▶ TASK MATERIAL:
§ §
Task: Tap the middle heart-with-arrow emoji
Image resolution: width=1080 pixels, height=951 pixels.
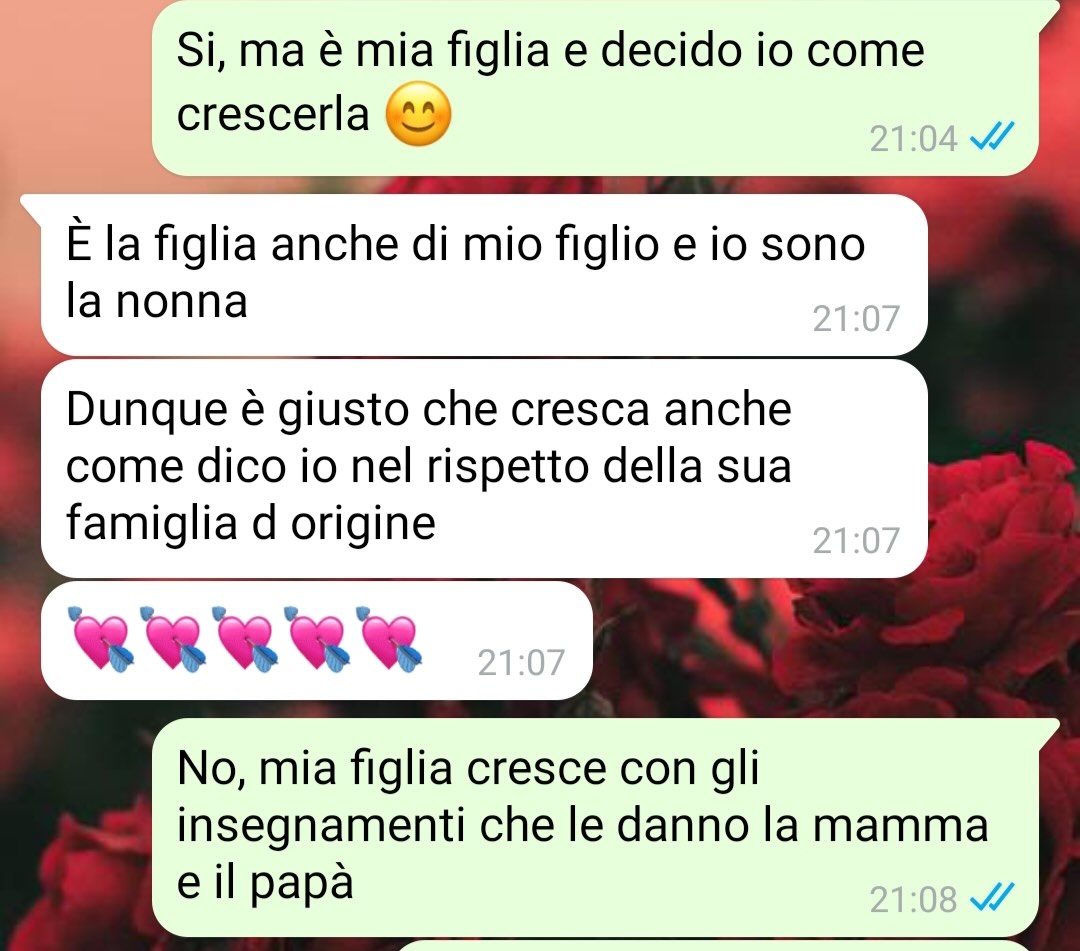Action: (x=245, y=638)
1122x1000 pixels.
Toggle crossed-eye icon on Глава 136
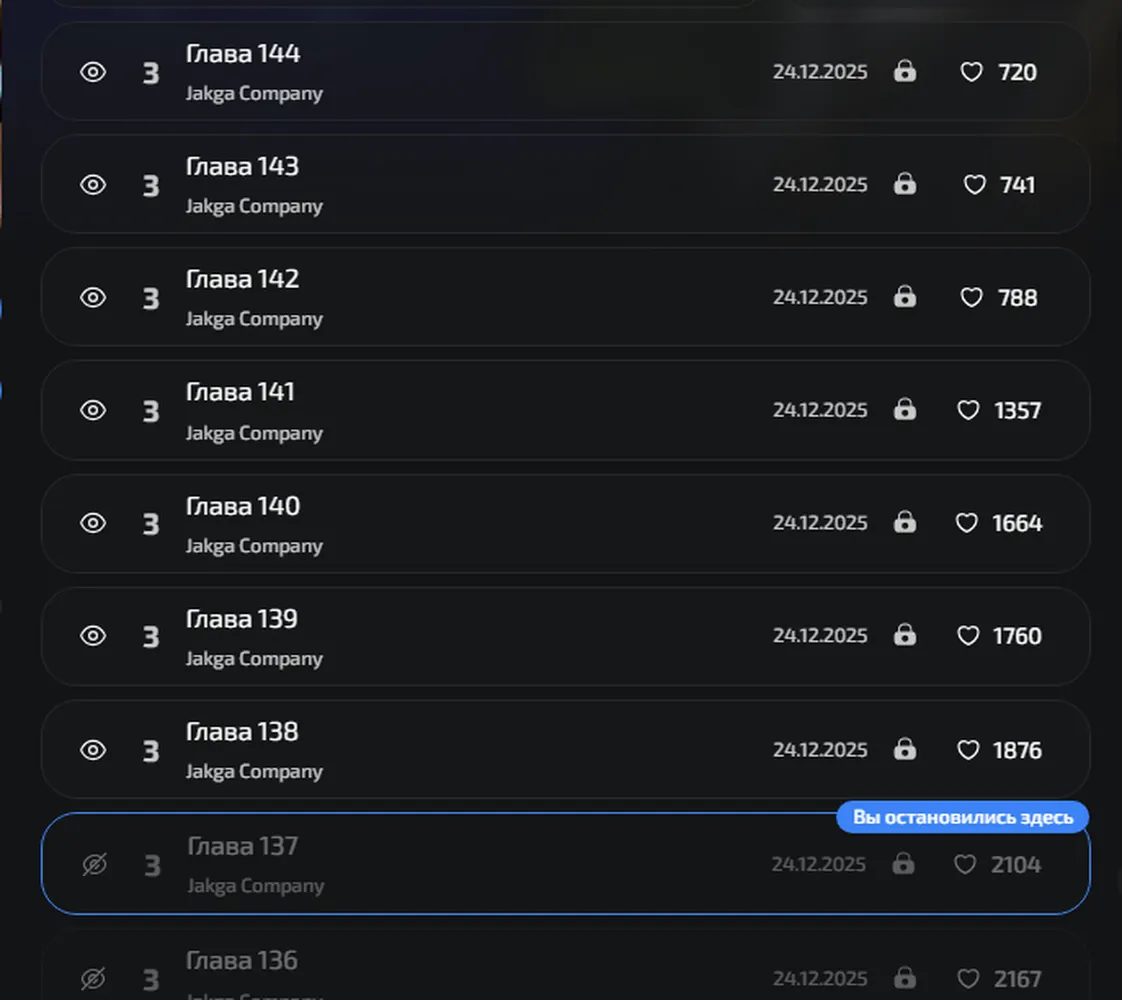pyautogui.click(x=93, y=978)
§ §
▶ EXERCISE DESCRIPTION: Make an exact copy of the records above, with the pictures left out.

▶ EXERCISE RESPONSE:
Task: Tap the middle heart-with-arrow emoji
Image resolution: width=1080 pixels, height=951 pixels.
Action: (x=245, y=638)
1122x1000 pixels.
Toggle crossed-eye icon on Глава 136
pyautogui.click(x=93, y=978)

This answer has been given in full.